- **THE TASK**
Rewrite the material from the line containing "The image size is (1917, 1049)." through the line containing "replying-to-label: Replying to is", replacing "Find the location of" with "Locate" and changing nothing else.

(Saved entries)

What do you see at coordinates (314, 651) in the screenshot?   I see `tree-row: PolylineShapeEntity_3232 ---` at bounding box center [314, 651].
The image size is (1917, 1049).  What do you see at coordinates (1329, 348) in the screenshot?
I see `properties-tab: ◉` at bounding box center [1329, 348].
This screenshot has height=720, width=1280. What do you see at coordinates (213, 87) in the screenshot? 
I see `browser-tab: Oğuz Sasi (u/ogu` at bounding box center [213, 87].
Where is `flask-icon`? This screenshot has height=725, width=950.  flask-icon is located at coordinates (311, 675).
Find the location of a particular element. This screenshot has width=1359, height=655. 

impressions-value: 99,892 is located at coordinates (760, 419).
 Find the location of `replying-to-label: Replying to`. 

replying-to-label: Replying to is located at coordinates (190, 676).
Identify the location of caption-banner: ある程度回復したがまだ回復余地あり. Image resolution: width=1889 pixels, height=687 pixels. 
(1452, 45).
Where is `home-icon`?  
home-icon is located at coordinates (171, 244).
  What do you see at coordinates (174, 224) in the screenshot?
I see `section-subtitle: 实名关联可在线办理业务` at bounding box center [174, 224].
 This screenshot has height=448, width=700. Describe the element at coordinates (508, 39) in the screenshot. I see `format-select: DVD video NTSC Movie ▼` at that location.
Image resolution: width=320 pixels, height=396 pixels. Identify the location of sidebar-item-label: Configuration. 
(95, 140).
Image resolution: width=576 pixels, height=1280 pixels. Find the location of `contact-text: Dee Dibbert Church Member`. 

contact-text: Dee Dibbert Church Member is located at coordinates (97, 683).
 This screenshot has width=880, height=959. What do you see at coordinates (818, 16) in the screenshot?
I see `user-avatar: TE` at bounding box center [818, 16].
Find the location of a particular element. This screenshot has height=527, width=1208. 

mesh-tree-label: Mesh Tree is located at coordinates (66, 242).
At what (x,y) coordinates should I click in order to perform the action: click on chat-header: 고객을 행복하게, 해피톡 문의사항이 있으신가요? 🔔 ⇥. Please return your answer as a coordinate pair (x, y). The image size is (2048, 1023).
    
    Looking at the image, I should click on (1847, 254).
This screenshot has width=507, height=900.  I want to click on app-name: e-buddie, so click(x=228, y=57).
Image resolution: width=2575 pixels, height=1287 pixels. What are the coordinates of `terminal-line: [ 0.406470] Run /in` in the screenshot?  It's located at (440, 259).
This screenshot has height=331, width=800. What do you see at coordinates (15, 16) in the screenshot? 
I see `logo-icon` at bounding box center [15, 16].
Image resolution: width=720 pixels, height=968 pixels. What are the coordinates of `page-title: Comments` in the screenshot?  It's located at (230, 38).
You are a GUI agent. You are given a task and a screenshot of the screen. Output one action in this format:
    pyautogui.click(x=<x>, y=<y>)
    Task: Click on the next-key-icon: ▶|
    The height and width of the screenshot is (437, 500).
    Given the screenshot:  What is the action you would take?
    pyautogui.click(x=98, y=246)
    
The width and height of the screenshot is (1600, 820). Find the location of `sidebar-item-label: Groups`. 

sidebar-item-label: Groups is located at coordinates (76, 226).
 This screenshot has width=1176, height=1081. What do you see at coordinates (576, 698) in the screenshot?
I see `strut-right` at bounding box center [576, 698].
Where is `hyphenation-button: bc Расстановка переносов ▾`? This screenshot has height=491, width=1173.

- **RESPONSE AREA**
The image size is (1917, 1049).  What do you see at coordinates (1329, 348) in the screenshot?
I see `properties-tab: ◉` at bounding box center [1329, 348].
This screenshot has height=720, width=1280. What do you see at coordinates (213, 87) in the screenshot? 
I see `browser-tab: Oğuz Sasi (u/ogu` at bounding box center [213, 87].
Where is `flask-icon`? This screenshot has height=725, width=950.  flask-icon is located at coordinates (311, 675).
Locate a particular element. This screenshot has width=1359, height=655. 

impressions-value: 99,892 is located at coordinates (760, 419).
 Locate `replying-to-label: Replying to`. 

replying-to-label: Replying to is located at coordinates (190, 676).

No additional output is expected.